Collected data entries
☆ ☆ ☆ ☆

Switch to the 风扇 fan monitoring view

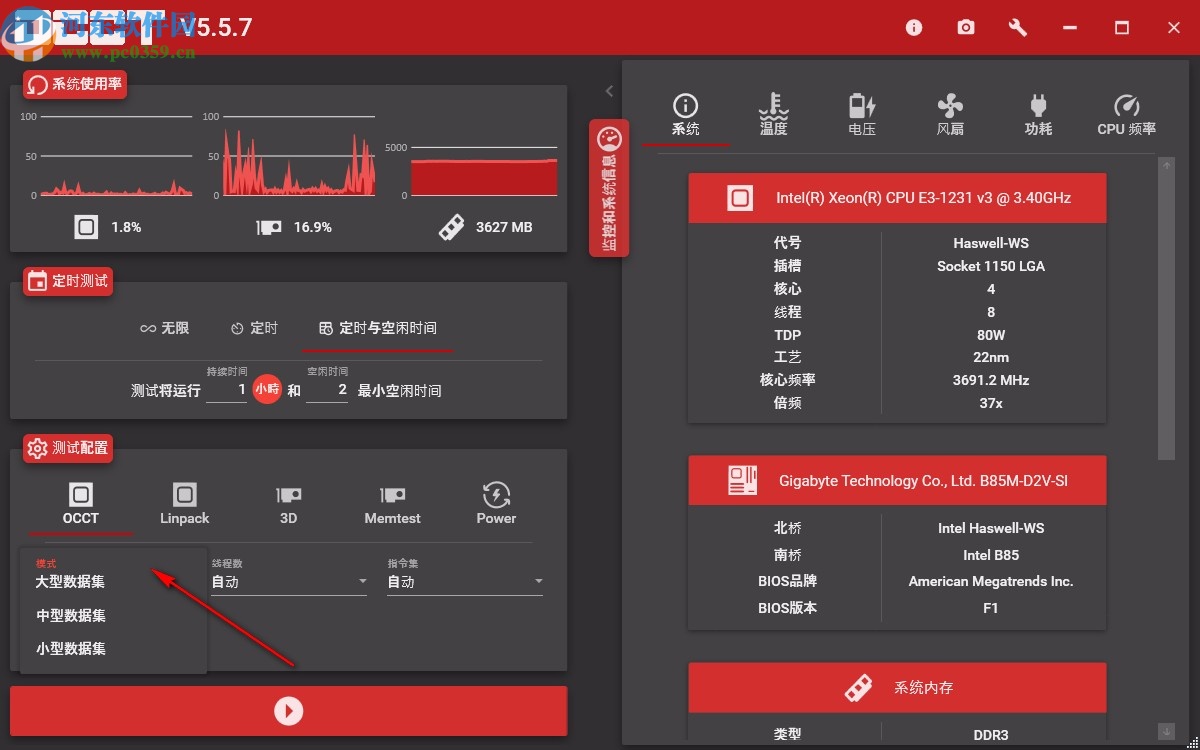click(x=950, y=113)
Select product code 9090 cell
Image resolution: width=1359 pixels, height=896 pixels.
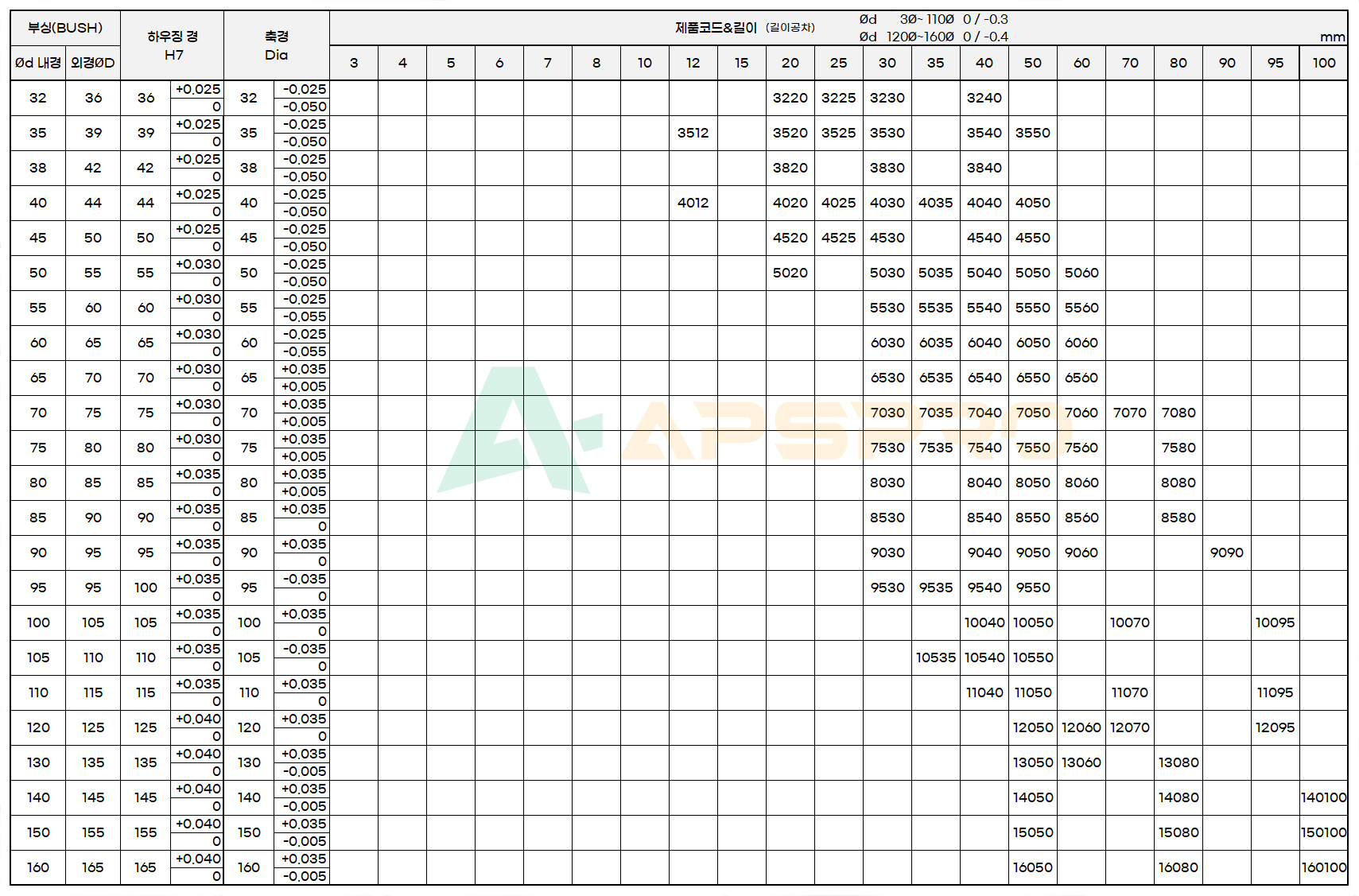pos(1226,553)
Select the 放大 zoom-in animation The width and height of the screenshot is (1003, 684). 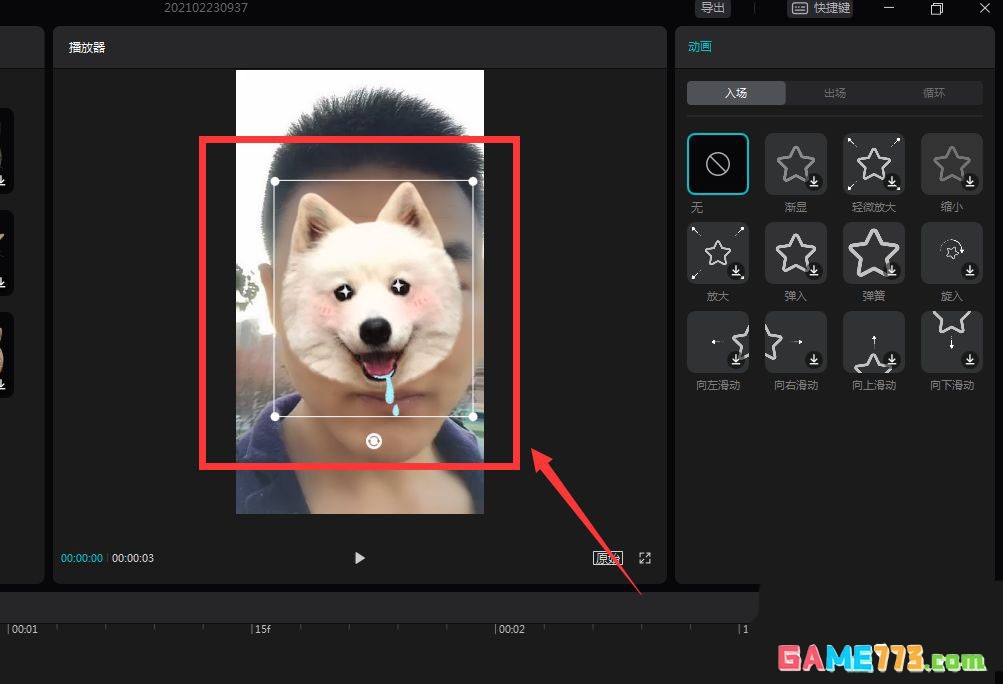click(718, 253)
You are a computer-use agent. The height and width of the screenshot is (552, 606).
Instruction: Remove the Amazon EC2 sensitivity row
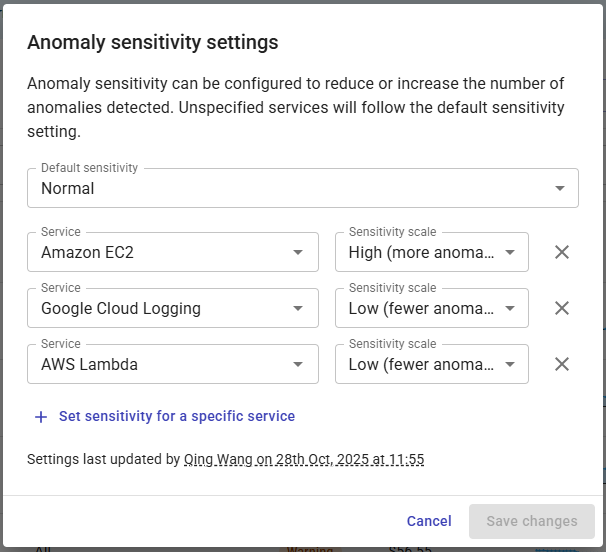pos(562,252)
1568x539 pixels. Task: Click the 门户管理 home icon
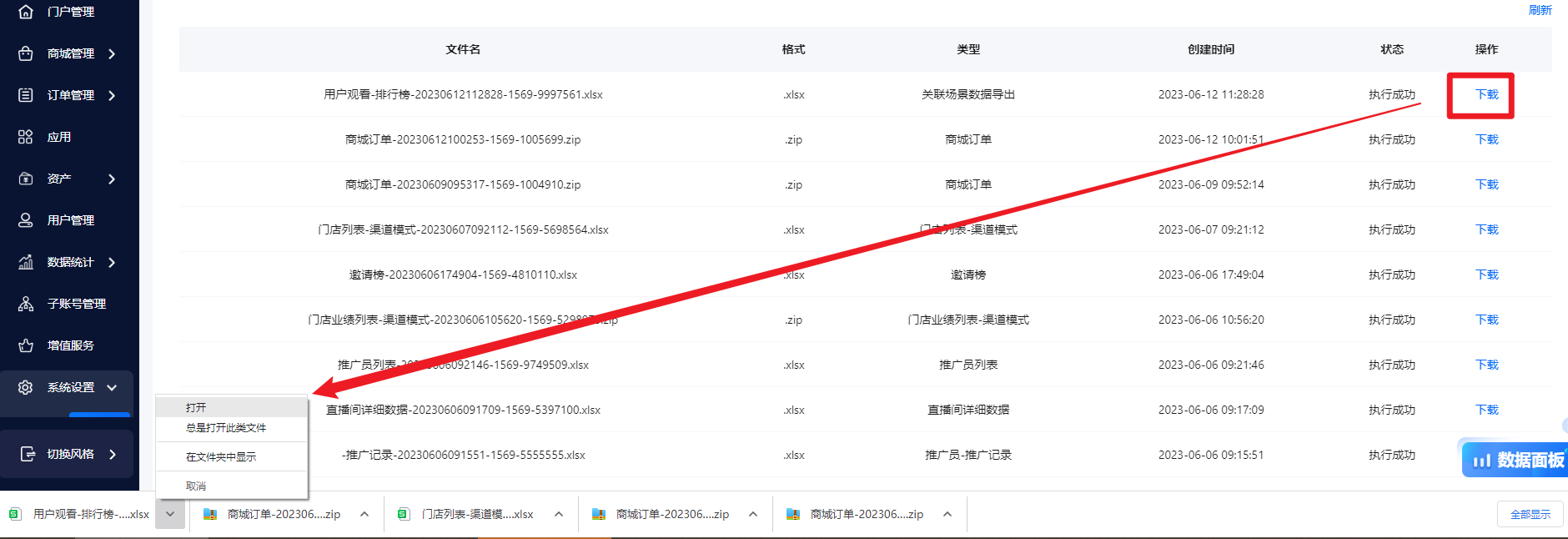pyautogui.click(x=26, y=12)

☆ ☆ ☆ ☆

=== WORK TO BE COMPLETED ===
Beginning at the line that holds "You are a computer-use" and ending with the last line of the entries, please set down each line exactly, leaving every picture out.

=== ANSWER BOX ===
You are a computer-use agent. The height and width of the screenshot is (552, 606).
Instruction: Remove the Amazon EC2 sensitivity row
pos(562,252)
1568x539 pixels. Task: Click the 门户管理 home icon
pyautogui.click(x=26, y=12)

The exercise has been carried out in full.